This simulation demonstrates the Maxwell-Boltzmann speed distribution — a fundamental result from kinetic theory of gases that describes how particle speeds are distributed in an ideal gas at thermal equilibrium.

Controls:

• Number of particles (N): Adjust from 100 to 10,000 particles. More particles give smoother statistical distributions but may slow the simulation.
• Temperature (T): Controls the average kinetic energy of particles. Higher temperature means faster particles on average.

What you see:

• Left panel: Gas chamber showing particles (black dots) undergoing elastic collisions with each other and the walls.
• Right panel: Real-time histogram of particle speeds compared to the theoretical Maxwell distribution.

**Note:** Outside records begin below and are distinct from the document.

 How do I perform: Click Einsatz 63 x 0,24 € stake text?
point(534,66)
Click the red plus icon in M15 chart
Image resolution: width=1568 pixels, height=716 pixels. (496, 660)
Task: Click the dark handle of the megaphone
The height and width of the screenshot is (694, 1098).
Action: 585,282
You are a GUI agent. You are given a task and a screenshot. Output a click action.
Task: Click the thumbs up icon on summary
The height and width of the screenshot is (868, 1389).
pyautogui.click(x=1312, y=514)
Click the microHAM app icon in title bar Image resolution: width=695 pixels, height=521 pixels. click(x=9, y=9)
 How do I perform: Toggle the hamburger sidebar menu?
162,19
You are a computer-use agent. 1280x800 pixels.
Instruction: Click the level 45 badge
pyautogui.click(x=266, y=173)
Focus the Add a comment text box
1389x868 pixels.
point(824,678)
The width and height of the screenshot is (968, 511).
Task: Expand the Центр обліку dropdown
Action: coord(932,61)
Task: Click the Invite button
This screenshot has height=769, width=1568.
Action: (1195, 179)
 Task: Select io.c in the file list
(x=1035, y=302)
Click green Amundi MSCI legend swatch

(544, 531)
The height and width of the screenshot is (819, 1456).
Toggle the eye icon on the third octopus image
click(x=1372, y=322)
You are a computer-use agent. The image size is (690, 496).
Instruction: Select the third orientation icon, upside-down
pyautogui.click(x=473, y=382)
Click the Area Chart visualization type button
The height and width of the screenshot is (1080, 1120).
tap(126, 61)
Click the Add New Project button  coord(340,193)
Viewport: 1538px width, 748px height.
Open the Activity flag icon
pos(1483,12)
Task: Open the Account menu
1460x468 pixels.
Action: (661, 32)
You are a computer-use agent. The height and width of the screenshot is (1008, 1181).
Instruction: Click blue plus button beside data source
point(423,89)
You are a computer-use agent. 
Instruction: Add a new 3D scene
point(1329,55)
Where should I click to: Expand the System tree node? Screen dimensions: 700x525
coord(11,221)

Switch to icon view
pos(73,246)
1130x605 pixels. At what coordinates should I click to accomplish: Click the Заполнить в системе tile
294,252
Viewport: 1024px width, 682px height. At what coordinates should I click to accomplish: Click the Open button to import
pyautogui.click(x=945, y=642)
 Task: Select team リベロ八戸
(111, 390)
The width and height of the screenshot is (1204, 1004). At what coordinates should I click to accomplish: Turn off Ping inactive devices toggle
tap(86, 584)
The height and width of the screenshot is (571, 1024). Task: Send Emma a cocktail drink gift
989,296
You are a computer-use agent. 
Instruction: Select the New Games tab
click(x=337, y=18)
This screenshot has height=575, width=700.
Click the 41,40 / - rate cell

Understanding the histogram:

• Grey bars: Measured speed distribution from the simulation. Axes are given local simulation units, not to real-life scale.
• Red curve: Theoretical 2D Maxwell distribution: f(v) = (v/σ²) × exp(-v²/2σ²)
• v_mp (blue): Most probable speed — peak of the distribution.
• v_mean (red): Mean (average) speed of all particles.
• v_rms (purple): Root-mean-square speed — related to average kinetic energy.

Things to explore:

• Increase temperature and watch the distribution shift right and broaden.
• Notice that v_mp < v_mean < v_rms always holds (the distribution is asymmetric).
• Use more particles to see the histogram match the theoretical curve more closely.
• Observe how quickly the system reaches equilibrium after changing parameters.

Note: This is a 2D simulation, so it uses the 2D Maxwell distribution. The characteristic speed ratios differ slightly from the 3D case you may see in textbooks.